Managing regular data loads¶

This topic provides best practices, general guidelines, and important considerations for managing regular data loads.

Partitioning staged data files¶

When planning regular data loads such as ETL (Extract, Transform, Load) processes or regular imports of machine-generated data, it is important to partition the data in your internal (i.e. Snowflake) stage or external locations (S3 buckets or Azure containers) using logical, granular paths. Create a partitioning structure that includes identifying details such as application or location, along with the date when the data was written. You can then copy any fraction of the partitioned data into Snowflake with a single command. You can copy data into Snowflake by the hour, day, month, or even year when you initially populate tables.

Some examples of partitioned S3 buckets using paths:

s3://bucket_name/application_one/2016/07/01/11/

s3://bucket_name/application_two/location_one/2016/07/01/14/

Where:

application_one , application_two , location_one , etc.

Identifying details for the source of all data in the path. The data can be organized by the date when it was written. An optional 24-hour directory reduces the amount of data in each directory.

Note

S3 transmits a directory list with each COPY statement used by Snowflake, so reducing the number of files in each directory improves the performance of your COPY statements. You may even consider creating subfolders of 10-15 minute increments within the folders for each hour.

Similarly, you can also add a path when you stage files in an internal stage. For example:

PUT file:///tmp/file_20160701.11*.csv @my_stage/<application_one>/<location_one>/2016/07/01/11/;
Copy

Loading staged data¶

Load organized data files into Snowflake tables by specifying the precise path to the staged files. For more information, see Organizing data by path.

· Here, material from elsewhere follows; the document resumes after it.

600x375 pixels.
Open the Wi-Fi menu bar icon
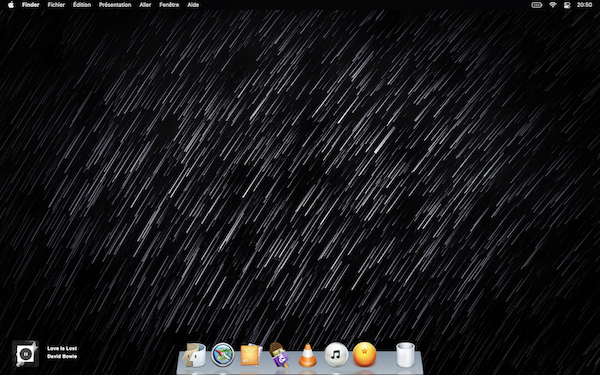click(553, 5)
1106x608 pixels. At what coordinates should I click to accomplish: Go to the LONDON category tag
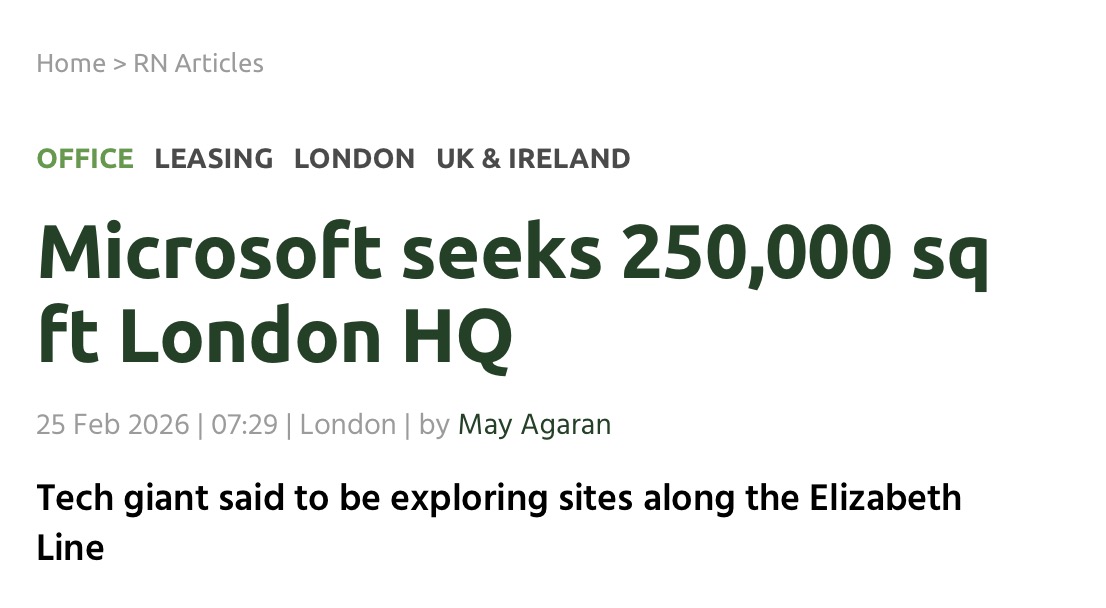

Removing loaded data files¶

When data from staged files is loaded successfully, consider removing the staged files to ensure the data is not inadvertently loaded again (duplicated).

Note

Do not remove the staged files until the data has been loaded successfully. To check if the data has been loaded successfully, use the COPY_HISTORY command. Check the STATUS column to determine if the data from the file has been loaded. Note that if the status is Load in progress, removing the staged file can result in partial loads and data loss.

Staged files can be deleted from a Snowflake stage (user stage, table stage, or named stage) using the following methods:

  • Files that were loaded successfully can be deleted from the stage during a load by specifying the PURGE copy option in the COPY INTO <table> command.

  • After the load completes, use the REMOVE command to remove the files in the stage.

Removing files ensures they aren’t inadvertently loaded again. It also improves load performance, because it reduces the number of files that COPY commands must scan to verify whether existing files in a stage were loaded already.